# Amplificador que petardea



## akistartio (Dic 27, 2010)

Hola a todos tengo un televisor que cuando le das un poco de volumen petardean los altavoces, ¿que le puede ocurrir? el amplificador es un TBA800, el petardeo lo hace mas con los graves y cuanto más volumen lo hace a mas frecuencia. Cuando lo hace se baja el volumen y se va subiendo poco a poco.

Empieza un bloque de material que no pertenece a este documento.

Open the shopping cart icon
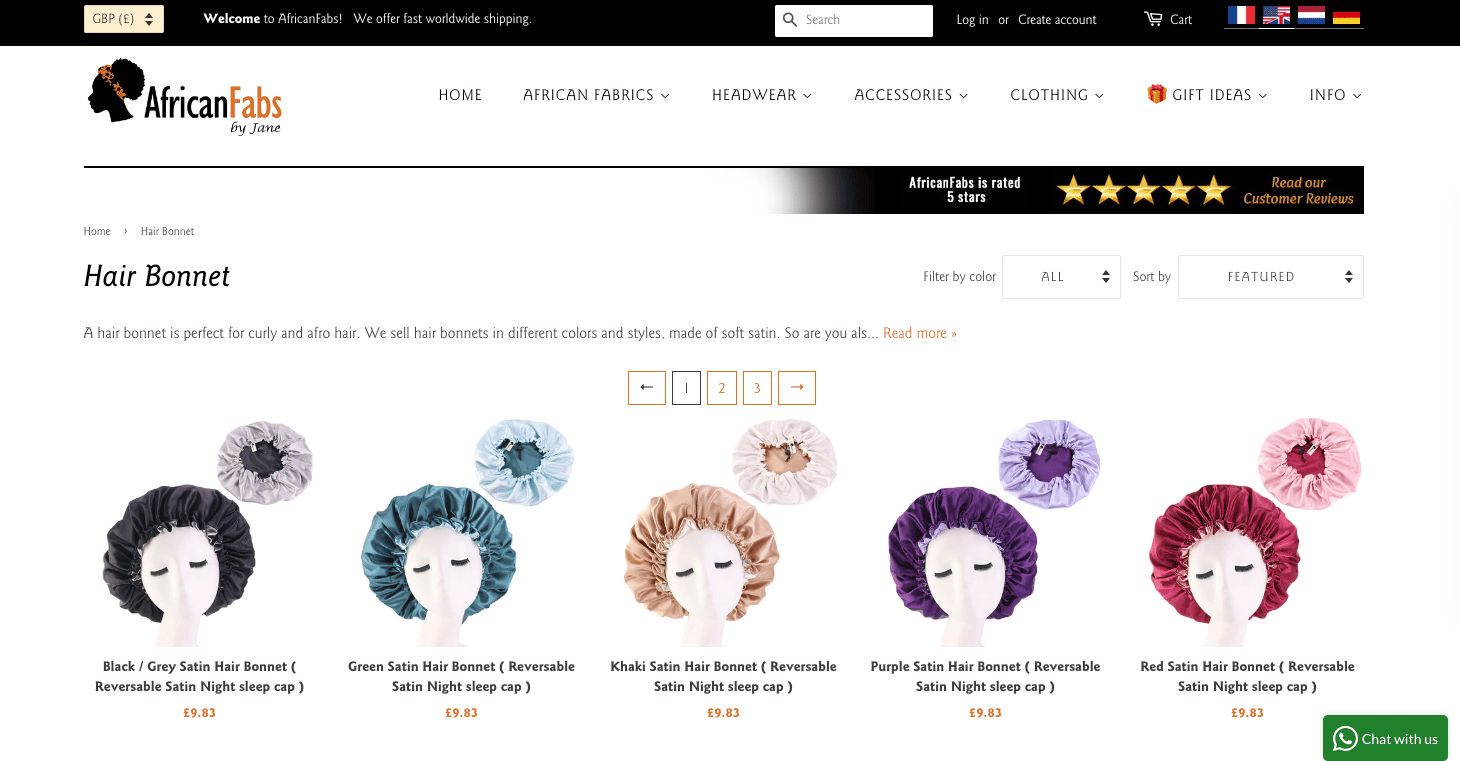 pos(1154,19)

No creo que sea de la alimentación porque le llegan 16V y muy poco rizado.
Dejo el datasheet, el montaje en el televisor es parecido a la fig.14 del datasheet. Gracias

http://www.datasheetcatalog.org/datasheets/400/499896_DS.pdf


----------



## jmgm (May 8, 2011)

ese televisor es de los viejos,verdad? mirale el potenciometro de volumen


----------



## pandacba (May 9, 2011)

Para descartar que no sea el amplificdor tratad de anular brevemente el amplificador localr deconecta el cursor y pone ese cable a masa y de del cursor y masa toma señal y ponelo en otro amplificador, eso te dara la pauta donde esta el problema si no lo hace algún componente alrededor del TBA800 esta en mal estado, si lo sigue haciendo, hay un problema en lia FI de sonido


----------